The Case for Divestment

Smoke rises from a brick kiln on the outskirts of Gauhati, India, Monday, Jan. 26, 2015. The White House is hoping that the s
Smoke rises from a brick kiln on the outskirts of Gauhati, India, Monday, Jan. 26, 2015. The White House is hoping that the surprise deal with China late last year setting ambitious targets for cutting greenhouse gas emissions will influence India and others. Heavy reliance on fossil fuels has transformed New Delhi into the planet's most polluted capital and made India the third biggest national emitter of greenhouse gases. (AP Photo/ Anupam Nath)

I respect William G. Bowen for his distinguished leadership in education, but take strong exception to his rejection of the growing movement for university divestment from fossil fuel holdings.

Mr. Bowen argues that that university endowments should resist "extramural battles of all kinds." But the climate issue is not extramural and shouldn't be political; it is an existential matter.

At its core, the climate issue is about science, much of it gleaned from America's colleges and universities. Physics reveals the processes of the Earth's greenhouse effect, which makes life possible; chemistry proves the heat-trapping characteristics of carbon dioxide and other gases; and biology, geography, history and sociology illuminate the impacts of past and projected climate conditions.

The Socratic method and peer-reviewed science has yielded a clear, if imperfect picture of the scale and scope of human-caused climate change. The most significant impacts are well known -- altered weather patterns, sea-level rise, and substantial socio-economic disruption in key parts of the world. There is broad consensus in the scientific community that avoidance of catastrophic climate change will require holding global average warming to no more 2 degrees centigrade, or 3.6 degrees Fahrenheit. Emissions have already built half that warming into the globe's climate system.

So what should we expect colleges and universities to do to about it?

Mr. Bowen suggests that universities should guard against the "insidious moral perils of divestment," which include confusing institutional with individual responsibilities; failing to maximize returns for the educational enterprise; and getting drawn into "extramural" battles.

The moral, institutional, financial, and technical case for divestment is clear.

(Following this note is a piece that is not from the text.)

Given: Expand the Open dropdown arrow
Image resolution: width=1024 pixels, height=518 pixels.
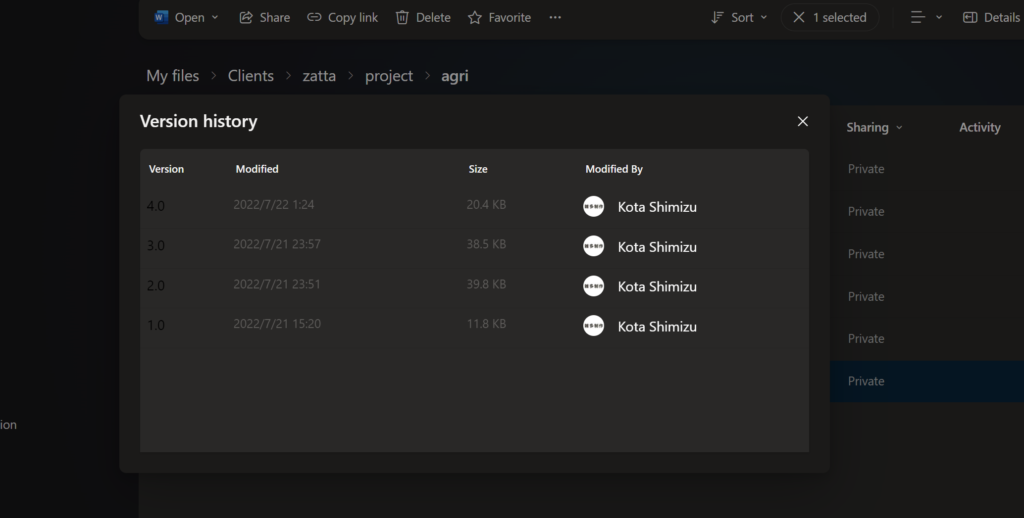Looking at the screenshot, I should (x=215, y=18).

On the moral question, there is broad agreement that higher education institutions' core focus should be to foster diverse viewpoints in the transmission of ideas and scholarship. But this responsibility does not relieve colleges and universities from any commitment whatsoever to essential social values. Few would argue that Trustees adopt a "knowledge at all cost" posture, foregoing any responsibility to transmit values, ethics or serve a broader social good. University leaders surely can agree that planetary wide social, ecological and economic instability is not an "extramural" concern unworthy of institutional engagement. In fact, universities have a proud history of social engagement in causes of universal significance -- from apartheid to tobacco.

Bowen also argues that advocates for university divestment from fossil fuel are shallow hypocrites who won't look in the mirror at their own carbon emissions. This is not an either/or proposition. In the face of the greatest economic, environmental and social challenge facing humanity can't we expect both individuals and institutions to act responsibly? Further, the leaders of these endowments seek to divorce institutional investment policy (ignoring climate change) from their roles in research and teaching, which, we are often told, puts finding solutions at the top of their agenda. Why should there be a firewall between what a University does in the Boardroom and what its leading scholars and researchers learn in the laboratory?

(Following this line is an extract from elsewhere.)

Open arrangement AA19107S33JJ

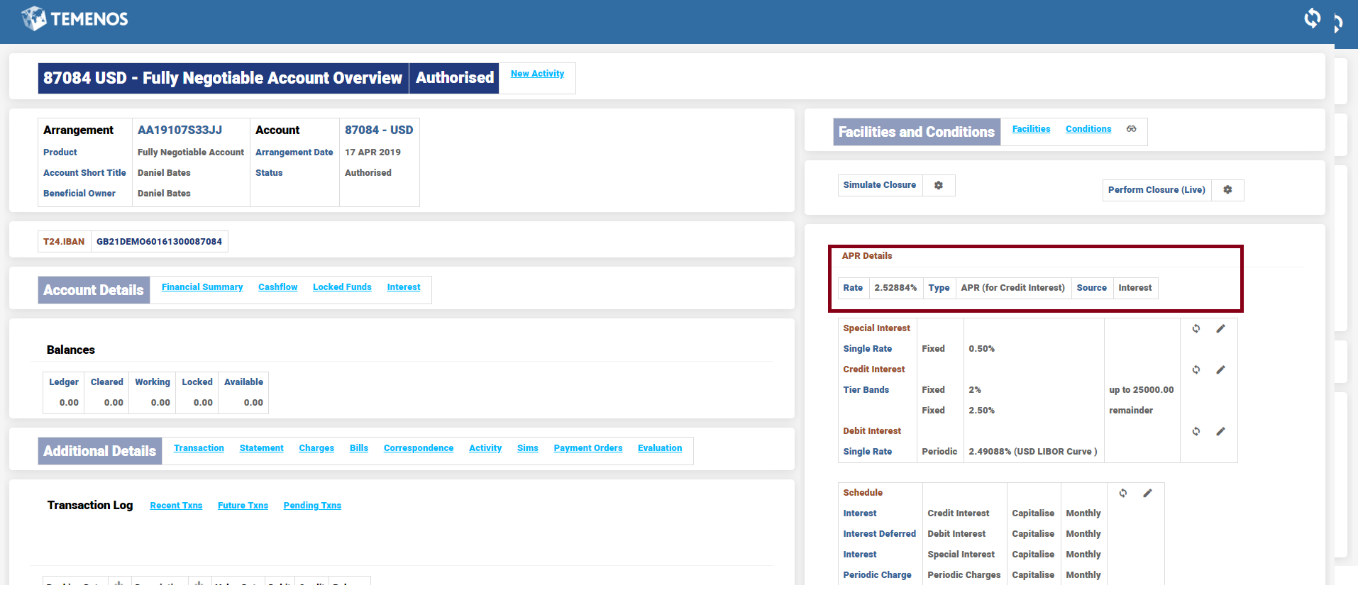pyautogui.click(x=180, y=130)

Bowen's third major argument is financial. He claims that donors expect universities to maximize contributions by investing in high-yield stocks. Setting aside this highly questionable assertion of donor intent, the financial folly of fossil fuel investment is revealed in the poor performance of coal stocks and ongoing volatility of petroleum assets. Long-term, fossil fuels represent an enormous stranded asset. We simply cannot burn all the fuels in the ground without fundamentally damaging our life support systems.

Were the world to burn the fossil fuel reserves already held by energy companies and sovereign funds, global temperatures would increase by over four degrees. The simple fact is that the world has more than enough fossil fuel in reserve; why should any sane institution invest in further exploration and development? This simple question is never addressed or answered by the stewards of the great endowments of our major universities.

Finally, Bowen and many universities cite the technical difficulty of separating investments in fossil fuels from out of hedge and index funds in their portfolio. In other words, there's just too much hard work involved in protecting the planet's life-support systems for future generations. True, it is difficult to disentangle investments, but it has been done by innumerable individuals, scores of philanthropic and non-profit organizations and even a number of colleges and universities. Trustees can simply instruct their investment advisors to phase out investments in fossil fuels over time.

We should expect our major institutions of higher education, particularly those whose huge endowments are models for thousands of other institutions, to act as leaders, and not retreat behind the tired conventional argumentation that has so far characterized their actions and rhetoric on the important issue of divestment.